I wrote Betsey and told her what a goofy thing I had done...
I think I will have an aversion to doughnuts for quite a while!! UGH!!

I'm Back on track today.

Things are going along okay.

I seem to be so acutely aware of T's and My communication dynamics!
I have successfully managed to wade through 4 times when he showed indications of insecurity and fend them off by stopping what I was doing, being sensitive to where he might be at and confront him (maybe too strong a word) acknowledge! his "inner workings", about whatever it may be.

I feel slightly empowered by all this??!!

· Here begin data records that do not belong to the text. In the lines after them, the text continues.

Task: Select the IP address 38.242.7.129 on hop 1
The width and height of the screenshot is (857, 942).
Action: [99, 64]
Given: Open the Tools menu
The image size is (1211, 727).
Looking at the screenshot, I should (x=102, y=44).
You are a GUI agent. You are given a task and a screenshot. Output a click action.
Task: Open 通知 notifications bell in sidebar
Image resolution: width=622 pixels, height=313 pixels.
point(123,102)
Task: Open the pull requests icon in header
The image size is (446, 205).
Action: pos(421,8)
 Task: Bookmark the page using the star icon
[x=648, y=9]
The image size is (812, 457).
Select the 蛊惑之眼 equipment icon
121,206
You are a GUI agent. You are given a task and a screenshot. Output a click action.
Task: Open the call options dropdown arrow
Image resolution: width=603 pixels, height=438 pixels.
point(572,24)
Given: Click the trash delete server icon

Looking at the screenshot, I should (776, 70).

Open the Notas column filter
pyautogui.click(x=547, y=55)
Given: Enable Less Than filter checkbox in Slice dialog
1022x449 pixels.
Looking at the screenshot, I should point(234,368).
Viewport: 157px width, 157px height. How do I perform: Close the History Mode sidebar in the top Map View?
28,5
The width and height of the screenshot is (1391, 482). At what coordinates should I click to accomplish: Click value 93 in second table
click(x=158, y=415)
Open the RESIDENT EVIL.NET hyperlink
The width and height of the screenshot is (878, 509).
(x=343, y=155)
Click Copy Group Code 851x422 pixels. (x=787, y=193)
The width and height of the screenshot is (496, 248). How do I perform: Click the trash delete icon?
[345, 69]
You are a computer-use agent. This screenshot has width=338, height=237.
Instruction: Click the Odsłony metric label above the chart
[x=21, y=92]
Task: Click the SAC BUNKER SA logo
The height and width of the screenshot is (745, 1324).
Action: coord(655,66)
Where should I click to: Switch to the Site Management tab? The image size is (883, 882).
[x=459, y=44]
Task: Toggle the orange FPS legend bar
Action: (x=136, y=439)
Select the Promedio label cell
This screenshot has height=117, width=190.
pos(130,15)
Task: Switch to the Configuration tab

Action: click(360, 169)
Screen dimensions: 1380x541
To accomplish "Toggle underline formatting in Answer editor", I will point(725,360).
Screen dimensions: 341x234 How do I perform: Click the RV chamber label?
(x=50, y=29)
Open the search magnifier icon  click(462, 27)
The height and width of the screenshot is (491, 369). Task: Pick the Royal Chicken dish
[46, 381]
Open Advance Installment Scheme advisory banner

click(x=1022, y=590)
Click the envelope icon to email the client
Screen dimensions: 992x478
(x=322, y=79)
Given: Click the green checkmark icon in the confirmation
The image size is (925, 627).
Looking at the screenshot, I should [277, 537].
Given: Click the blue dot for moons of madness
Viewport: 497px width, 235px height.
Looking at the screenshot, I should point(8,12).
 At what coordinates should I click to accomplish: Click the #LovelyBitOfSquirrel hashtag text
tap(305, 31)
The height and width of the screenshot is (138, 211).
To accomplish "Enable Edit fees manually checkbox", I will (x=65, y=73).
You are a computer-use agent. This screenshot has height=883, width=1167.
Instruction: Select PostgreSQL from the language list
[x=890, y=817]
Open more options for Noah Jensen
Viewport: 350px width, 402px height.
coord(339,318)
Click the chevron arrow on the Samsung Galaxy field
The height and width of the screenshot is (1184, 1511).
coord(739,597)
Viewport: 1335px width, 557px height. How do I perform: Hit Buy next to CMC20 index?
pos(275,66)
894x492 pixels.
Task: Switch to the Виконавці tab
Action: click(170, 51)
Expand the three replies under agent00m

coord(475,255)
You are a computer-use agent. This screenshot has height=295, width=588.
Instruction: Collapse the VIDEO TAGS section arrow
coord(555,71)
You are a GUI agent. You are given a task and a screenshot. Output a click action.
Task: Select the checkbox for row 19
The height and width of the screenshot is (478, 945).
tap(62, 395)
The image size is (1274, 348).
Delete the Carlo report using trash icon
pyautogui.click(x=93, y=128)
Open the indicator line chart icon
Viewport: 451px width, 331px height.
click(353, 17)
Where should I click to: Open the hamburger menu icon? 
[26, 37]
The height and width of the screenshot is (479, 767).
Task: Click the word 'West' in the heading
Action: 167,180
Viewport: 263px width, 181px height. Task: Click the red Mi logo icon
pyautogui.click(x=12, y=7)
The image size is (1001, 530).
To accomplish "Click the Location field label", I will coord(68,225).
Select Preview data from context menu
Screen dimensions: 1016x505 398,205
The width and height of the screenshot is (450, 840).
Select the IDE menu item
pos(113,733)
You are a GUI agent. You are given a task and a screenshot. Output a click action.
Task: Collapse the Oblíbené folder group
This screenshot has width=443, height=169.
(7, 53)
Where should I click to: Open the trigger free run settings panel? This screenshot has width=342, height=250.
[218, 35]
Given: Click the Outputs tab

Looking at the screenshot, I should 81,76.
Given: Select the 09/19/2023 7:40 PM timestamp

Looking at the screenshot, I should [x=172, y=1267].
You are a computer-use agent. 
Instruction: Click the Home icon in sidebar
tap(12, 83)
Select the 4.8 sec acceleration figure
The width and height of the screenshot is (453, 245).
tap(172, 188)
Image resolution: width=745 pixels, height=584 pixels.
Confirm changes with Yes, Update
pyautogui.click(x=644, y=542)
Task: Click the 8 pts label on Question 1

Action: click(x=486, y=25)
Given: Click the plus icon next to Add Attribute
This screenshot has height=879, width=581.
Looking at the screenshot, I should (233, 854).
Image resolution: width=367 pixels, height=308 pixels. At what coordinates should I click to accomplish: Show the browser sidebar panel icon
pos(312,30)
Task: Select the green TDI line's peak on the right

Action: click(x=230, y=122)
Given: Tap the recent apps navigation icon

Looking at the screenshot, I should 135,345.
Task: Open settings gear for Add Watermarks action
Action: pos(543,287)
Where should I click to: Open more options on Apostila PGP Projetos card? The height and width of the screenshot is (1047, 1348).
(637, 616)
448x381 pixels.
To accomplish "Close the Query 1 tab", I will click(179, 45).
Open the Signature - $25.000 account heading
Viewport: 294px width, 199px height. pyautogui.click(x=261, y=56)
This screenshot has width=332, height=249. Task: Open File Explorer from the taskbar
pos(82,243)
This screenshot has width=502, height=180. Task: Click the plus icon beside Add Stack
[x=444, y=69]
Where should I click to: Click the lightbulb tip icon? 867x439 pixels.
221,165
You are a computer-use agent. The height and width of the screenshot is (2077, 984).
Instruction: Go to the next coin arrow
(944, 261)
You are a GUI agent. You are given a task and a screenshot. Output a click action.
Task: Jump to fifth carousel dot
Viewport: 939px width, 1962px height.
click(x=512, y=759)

However, I am also sad to recognize how ingrained this pattern (p/a)is for him and how unlikely it is ever going to change.

From all that I am reading, councelling, is nearly useless with this sort of behavior. They the p/a just rationlizes themsleves out of their behavior and challenges the councelor on their motives and intentions. They often times tire the councelor out with their refusal to see how any of this is coming from themsleves! Basically a defense mechanism that they use with the C to regain a sense of control.

This very thing has happened each time with C for us.

Sounds pretty grim if you ask me.

I'm hoping it's just because I am PM'ing and a little extra tired from yesterday.

Taking it one day at a time seems ridiculous to me....I'll wake up ten years from now and say WTF!!!!! was I thinking?